Supported HTTP 1.1 methods are: GET, HEAD, OPTIONS and POST.
The source code for this sample application can be found at:
:file:`samples/net/https_client`.
Requirements
************
- :ref:`networking_with_qemu`
- Terminal emulator software
- HTTPS Server
- DNS server (optional)
Building and Running
********************
Open the project configuration file for your platform, for example:
:file:`prj_qemu_x86.conf` is the configuration file for QEMU.
To use QEMU for testing, follow the :ref:`networking_with_qemu` guide.
For IPv4 networks, set the following variables:
.. code-block:: console
CONFIG_NET_IPV4=y
CONFIG_NET_IPV6=n
IPv6 is the preferred routing technology for this sample application,
In this sample application, both static IP addresses and DHCPv4 are supported.
Static IP addresses are specified in the project configuration file,
for example:
.. code-block:: console
CONFIG_NET_APP_MY_IPV6_ADDR="2001:db8::1"
CONFIG_NET_APP_PEER_IPV6_ADDR="2001:db8::2"
are the IPv6 addresses for the HTTPS client running Zephyr and the
HTTPS server, respectively.
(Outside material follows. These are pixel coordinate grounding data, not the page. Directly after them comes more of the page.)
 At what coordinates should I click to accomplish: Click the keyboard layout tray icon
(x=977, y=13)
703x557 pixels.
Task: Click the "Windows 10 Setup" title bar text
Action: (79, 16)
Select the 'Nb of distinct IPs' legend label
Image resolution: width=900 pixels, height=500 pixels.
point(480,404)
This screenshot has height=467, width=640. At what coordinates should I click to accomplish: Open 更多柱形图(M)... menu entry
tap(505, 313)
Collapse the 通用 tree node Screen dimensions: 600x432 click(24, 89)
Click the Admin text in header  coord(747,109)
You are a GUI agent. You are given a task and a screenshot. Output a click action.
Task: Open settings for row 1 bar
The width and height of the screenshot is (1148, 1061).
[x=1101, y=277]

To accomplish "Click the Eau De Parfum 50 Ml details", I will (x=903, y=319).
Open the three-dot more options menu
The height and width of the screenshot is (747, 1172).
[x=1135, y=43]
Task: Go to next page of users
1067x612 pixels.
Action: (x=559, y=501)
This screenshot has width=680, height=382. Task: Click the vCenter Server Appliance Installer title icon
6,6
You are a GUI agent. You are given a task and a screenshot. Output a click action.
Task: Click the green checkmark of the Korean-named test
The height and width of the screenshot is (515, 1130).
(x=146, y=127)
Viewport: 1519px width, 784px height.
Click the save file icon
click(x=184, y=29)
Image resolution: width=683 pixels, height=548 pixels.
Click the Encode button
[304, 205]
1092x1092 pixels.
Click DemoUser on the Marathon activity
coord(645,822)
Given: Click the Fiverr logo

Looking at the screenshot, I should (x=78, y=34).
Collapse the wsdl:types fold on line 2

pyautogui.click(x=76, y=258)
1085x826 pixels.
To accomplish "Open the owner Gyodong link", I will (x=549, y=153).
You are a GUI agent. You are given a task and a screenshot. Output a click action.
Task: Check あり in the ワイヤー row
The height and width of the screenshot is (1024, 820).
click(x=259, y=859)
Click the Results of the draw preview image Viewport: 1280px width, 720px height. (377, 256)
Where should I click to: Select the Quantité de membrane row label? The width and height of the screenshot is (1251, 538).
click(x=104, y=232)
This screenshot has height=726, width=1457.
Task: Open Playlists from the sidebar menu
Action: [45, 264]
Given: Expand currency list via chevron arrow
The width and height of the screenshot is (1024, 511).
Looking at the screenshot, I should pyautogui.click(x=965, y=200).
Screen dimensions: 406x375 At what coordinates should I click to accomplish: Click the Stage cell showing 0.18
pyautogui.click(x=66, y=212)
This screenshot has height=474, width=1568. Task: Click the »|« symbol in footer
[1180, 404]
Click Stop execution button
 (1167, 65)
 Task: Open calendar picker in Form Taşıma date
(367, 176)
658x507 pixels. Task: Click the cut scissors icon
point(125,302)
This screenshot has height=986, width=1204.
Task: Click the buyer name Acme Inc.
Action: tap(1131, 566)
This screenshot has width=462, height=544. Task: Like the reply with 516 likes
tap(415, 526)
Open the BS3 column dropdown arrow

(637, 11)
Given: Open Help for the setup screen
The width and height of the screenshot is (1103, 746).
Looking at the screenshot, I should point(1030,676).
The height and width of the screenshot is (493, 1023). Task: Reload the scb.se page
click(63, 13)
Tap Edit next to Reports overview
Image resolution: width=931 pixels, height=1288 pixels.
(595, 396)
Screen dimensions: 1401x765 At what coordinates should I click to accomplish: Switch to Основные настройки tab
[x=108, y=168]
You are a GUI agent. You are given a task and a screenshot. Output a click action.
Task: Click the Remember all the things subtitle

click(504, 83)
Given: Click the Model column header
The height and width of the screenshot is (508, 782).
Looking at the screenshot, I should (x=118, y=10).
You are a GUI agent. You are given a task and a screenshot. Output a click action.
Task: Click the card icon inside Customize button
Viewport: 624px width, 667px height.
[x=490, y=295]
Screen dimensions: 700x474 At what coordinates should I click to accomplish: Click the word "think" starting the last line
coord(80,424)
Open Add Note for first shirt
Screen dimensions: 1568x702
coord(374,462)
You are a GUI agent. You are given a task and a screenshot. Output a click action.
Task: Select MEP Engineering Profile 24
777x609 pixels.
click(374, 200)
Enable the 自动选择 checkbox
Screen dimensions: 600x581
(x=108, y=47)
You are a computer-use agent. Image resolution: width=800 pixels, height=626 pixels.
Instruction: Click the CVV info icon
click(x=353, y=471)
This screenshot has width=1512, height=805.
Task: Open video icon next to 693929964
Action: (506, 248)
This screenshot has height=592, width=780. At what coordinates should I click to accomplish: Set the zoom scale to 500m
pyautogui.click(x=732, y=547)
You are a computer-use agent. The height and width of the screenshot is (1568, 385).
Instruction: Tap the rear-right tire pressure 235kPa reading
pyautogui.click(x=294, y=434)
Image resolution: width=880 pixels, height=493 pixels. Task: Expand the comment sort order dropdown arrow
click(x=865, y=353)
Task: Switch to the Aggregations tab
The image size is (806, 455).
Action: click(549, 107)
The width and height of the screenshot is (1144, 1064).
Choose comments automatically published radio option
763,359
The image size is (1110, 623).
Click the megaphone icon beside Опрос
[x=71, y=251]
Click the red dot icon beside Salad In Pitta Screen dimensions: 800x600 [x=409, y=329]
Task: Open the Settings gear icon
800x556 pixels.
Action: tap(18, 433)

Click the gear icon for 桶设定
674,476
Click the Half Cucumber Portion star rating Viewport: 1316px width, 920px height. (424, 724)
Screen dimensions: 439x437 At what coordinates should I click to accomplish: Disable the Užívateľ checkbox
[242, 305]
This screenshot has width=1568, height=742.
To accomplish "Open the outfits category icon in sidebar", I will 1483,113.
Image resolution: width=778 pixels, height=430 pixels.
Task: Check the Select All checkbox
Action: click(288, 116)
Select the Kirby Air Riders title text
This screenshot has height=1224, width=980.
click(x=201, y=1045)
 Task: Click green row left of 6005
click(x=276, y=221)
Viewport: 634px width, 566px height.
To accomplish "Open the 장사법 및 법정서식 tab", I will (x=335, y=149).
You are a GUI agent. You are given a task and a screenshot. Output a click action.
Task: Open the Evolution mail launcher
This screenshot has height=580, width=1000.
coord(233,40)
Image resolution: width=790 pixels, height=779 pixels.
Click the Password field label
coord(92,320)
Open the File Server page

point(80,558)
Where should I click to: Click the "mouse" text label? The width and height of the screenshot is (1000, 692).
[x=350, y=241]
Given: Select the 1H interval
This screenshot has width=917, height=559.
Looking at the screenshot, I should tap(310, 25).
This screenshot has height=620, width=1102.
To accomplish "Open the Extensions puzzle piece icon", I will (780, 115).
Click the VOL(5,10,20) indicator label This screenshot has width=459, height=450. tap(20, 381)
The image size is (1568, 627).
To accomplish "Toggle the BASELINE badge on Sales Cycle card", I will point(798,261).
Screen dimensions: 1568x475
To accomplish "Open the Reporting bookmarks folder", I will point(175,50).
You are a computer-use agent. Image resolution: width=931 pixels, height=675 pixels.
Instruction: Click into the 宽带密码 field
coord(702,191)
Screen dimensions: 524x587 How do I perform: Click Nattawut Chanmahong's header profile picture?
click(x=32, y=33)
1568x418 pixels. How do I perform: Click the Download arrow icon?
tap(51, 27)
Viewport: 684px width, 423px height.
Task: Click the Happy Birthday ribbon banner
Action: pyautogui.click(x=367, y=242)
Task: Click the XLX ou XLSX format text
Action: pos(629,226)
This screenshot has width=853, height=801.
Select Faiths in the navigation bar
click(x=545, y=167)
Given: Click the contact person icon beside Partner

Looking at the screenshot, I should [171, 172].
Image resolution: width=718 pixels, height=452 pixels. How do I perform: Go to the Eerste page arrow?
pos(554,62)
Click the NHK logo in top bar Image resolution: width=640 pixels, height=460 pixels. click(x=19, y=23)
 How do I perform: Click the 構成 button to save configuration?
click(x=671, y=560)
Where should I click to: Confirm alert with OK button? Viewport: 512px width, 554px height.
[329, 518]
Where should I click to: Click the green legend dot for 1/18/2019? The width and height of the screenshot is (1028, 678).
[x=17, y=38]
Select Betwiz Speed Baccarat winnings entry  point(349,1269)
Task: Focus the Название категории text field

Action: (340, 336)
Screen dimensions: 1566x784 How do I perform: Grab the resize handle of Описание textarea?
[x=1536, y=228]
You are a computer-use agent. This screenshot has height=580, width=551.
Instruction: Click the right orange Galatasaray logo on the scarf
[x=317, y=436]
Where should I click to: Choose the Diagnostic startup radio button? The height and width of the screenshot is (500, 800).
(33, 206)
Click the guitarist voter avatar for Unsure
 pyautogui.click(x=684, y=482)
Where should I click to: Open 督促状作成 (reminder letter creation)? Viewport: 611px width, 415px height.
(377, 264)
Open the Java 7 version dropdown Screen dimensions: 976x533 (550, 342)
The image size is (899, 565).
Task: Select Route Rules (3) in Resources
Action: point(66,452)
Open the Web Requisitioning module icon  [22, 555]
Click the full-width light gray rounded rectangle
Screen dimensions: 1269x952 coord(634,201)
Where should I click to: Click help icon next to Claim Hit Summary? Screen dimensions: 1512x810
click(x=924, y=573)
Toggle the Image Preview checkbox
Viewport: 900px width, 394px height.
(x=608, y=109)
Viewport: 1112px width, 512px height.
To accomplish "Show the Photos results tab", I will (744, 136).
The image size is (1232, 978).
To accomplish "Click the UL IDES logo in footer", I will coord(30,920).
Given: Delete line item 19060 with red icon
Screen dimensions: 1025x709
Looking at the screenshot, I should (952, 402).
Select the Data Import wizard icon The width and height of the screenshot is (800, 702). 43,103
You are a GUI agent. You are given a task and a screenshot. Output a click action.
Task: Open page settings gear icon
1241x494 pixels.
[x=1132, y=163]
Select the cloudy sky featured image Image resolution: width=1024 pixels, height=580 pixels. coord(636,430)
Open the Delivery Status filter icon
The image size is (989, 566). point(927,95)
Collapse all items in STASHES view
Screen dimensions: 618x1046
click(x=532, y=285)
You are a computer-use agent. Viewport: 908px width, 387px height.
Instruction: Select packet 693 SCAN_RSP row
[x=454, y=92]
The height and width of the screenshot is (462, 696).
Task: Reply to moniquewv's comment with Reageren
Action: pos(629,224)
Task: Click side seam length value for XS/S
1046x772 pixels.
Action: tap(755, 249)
The application also supports DNS resolving so the
peer address is resolved automatically if host name is given, so you
can also write the HTTPS server name like this:
.. code-block:: console
CONFIG_NET_APP_MY_IPV6_ADDR="2001:db8::1"
CONFIG_NET_APP_PEER_IPV6_ADDR="6.zephyr.test"
Open the :file:`src/config.h` file and set the server port
to match the HTTP server setup, for example:
.. code-block:: c
#define SERVER_PORT 443
assumes that the HTTPS server is listening at the TCP port 443.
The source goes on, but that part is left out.